▶ SCHRIFTLICHE AUFGABE A
Beantworte zum Artikel über die israelische Parlamentswahl diese Fragen:
(i) Wie viele Wahlberechtigte sind laut Bildunterschrift zur Wahl aufgerufen?
(ii) In welchem Zeitraum vor Parlamentswahlen dürfen nach israelischem Gesetz keine Umfrageergebnisse veröffentlicht werden?
(iii) Unter welchem Namen tritt das Wahlbündnis von Yitzhak Herzog an?
▶ SCHRIFTLICHE AUFGABE B
Schreib den Artikel über die israelische Parlamentswahl nach seinem letzten Satz weiter.

Bild nicht mehr verfügbar.

Rund sechs Millionen Wahlberechtigte sind am Dienstag zur Parlamentswahl aufgerufen.

Foto: APA/EPA/ABIR SULTAN

In den letzten drei Tagen vor Parlamentswahlen dürfen laut israelischem Gesetz keine Umfrageergebnisse mehr veröffentlicht werden – umso spannender war die Frage, ob sich durch eine Verschiebung von ein paar Mandaten das Bild vielleicht noch klären würde. Man wird wohl auch nach den ersten Prognosen gegen 21.00 Uhr noch nicht wissen, wie Israels nächster Premierminister heißt. Yitzhak Herzog, der Chef der Arbeiterpartei, wird mit seinem linksliberalen Wahlbündnis "Zionistisches Lager" zwar fast sicher auf Platz eins liegen, aber für eine Mitte-links-Koalition wird seine Decke zu kurz sein. Dass umgekehrt auch das Gleiche für eine Rechtskoalition unter dem amtierenden Premier Benjamin Netanjahu gelten könnte, war die überraschende Entwicklung der Wahlkampf-Endphase.

▶ EXTRAHIERTE DATEN
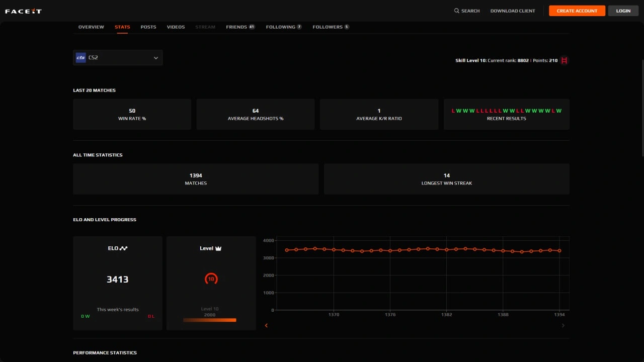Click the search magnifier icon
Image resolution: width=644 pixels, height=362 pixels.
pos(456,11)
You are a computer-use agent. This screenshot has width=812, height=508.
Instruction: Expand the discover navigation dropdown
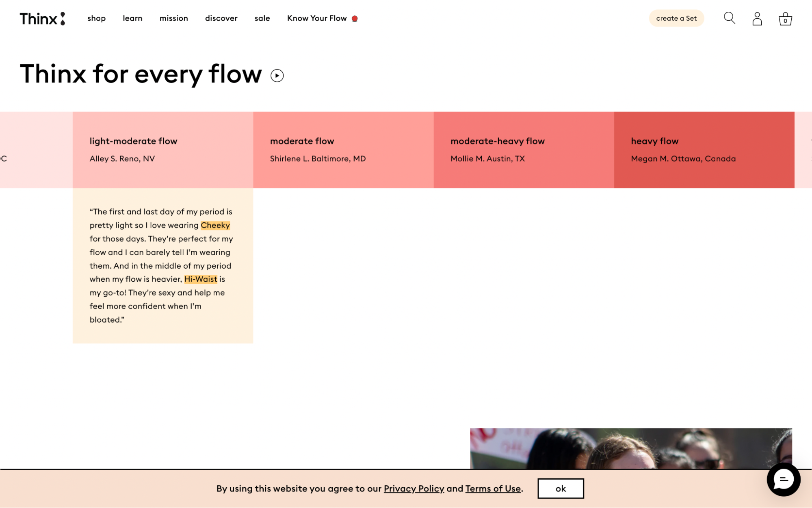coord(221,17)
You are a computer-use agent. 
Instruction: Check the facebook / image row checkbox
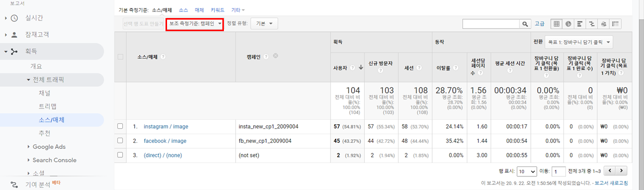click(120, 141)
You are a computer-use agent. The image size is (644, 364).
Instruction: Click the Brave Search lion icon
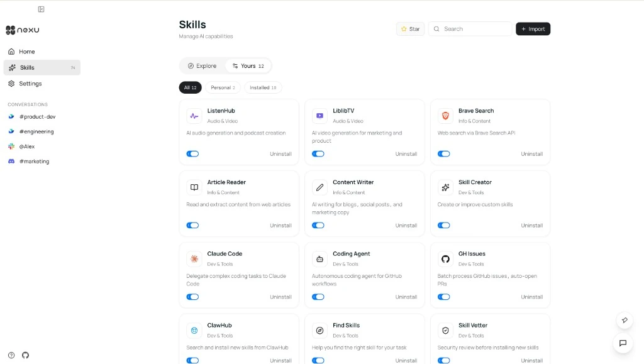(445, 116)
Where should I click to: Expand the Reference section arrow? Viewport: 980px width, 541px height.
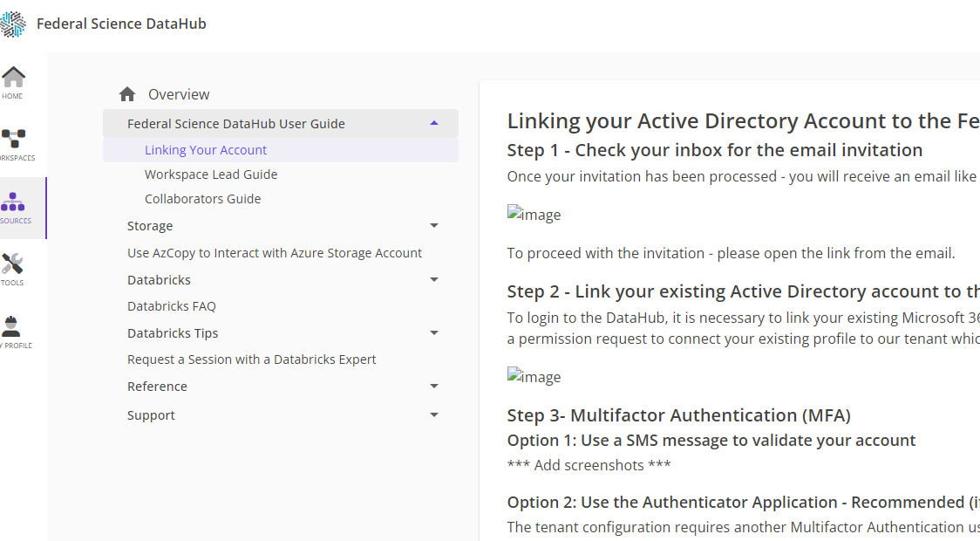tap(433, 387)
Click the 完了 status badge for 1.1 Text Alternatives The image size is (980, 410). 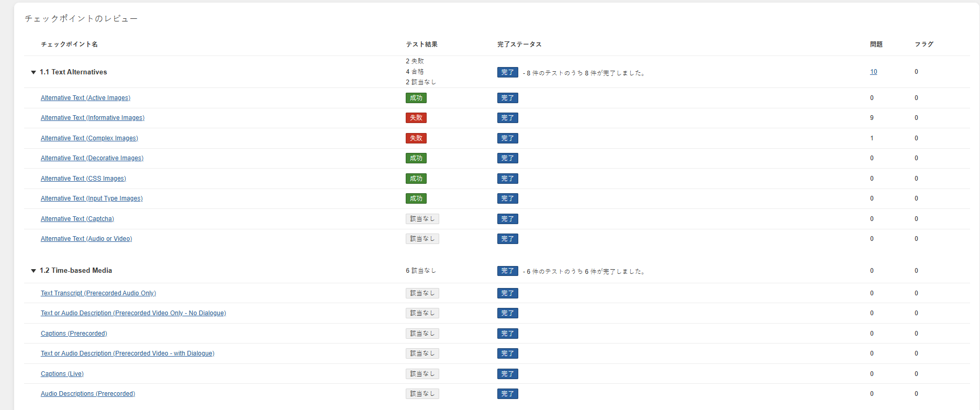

...

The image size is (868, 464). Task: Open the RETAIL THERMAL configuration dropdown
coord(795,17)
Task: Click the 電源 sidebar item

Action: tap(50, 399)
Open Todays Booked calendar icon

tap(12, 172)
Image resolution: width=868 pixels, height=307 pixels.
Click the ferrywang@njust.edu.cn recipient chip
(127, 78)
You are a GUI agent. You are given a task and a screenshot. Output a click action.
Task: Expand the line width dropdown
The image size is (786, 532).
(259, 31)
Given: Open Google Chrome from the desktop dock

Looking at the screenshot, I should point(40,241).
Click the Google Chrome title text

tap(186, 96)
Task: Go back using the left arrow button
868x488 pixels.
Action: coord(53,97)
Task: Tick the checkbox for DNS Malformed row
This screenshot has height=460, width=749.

---

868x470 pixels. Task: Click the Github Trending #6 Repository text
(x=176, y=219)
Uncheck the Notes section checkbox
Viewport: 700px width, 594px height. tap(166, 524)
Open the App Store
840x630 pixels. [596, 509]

▶ ERWARTETE ANTWORT A
(i) Rund sechs Millionen.
(ii) In den letzten drei Tagen vor der Wahl.
(iii) "Zionistisches Lager".

▶ ERWARTETE ANTWORT B
Netanjahu umwarb nach der Stimmabgabe in Jerusalem wieder nach rechts abgefallene Wähler, als er versprach, er werde als Ersten Naftali Bennett von der siedlernahen Partei "Unser Heim Israel" ansprechen, "damit er gemeinsam mit mir eine nationale Regierung bildet".

"Wechsel und Hoffnung"

Herzog fuhr von Wahllokal zu Wahllokal, um seine Botschaft von "Wechsel und Hoffnung" zu verkünden: "Ihr macht jetzt Geschichte für das Schicksal des Landes und unserer Kinder", sagte er vor Wahlhelfern in Tel Aviv, "damit wir ihnen ein besseres Leben bringen können und Wohnungen und Wohlstand."

Nachdem die Wähler gesprochen haben, ist der Staatspräsident am Wort. Reuven Rivlin wird entweder Netanjahu oder Herzog mit der Regierungsbildung beauftragen müssen, und in der erwarteten Pattsituation wird das eine heikle Entscheidung. Herzog wird optisch das Vorrecht haben, sofern er die größte Parlamentsfraktion anführt. Aber Netanjahu wird darauf pochen können, dass die Rechten und Religiösen zusammen mehr Mandate haben als jene Parteien, die Herzog unterstützen. 2009 etwa hatte Netanjahu vom zweiten Platz aus die Regierung gebildet, als der Likud um ein Mandat weniger bekommen hatte als die inzwischen versunkene Zentrumspartei Kadima – die wurde damals übrigens von Zipi Livni geleitet, die jetzt Herzogs Verbündete ist.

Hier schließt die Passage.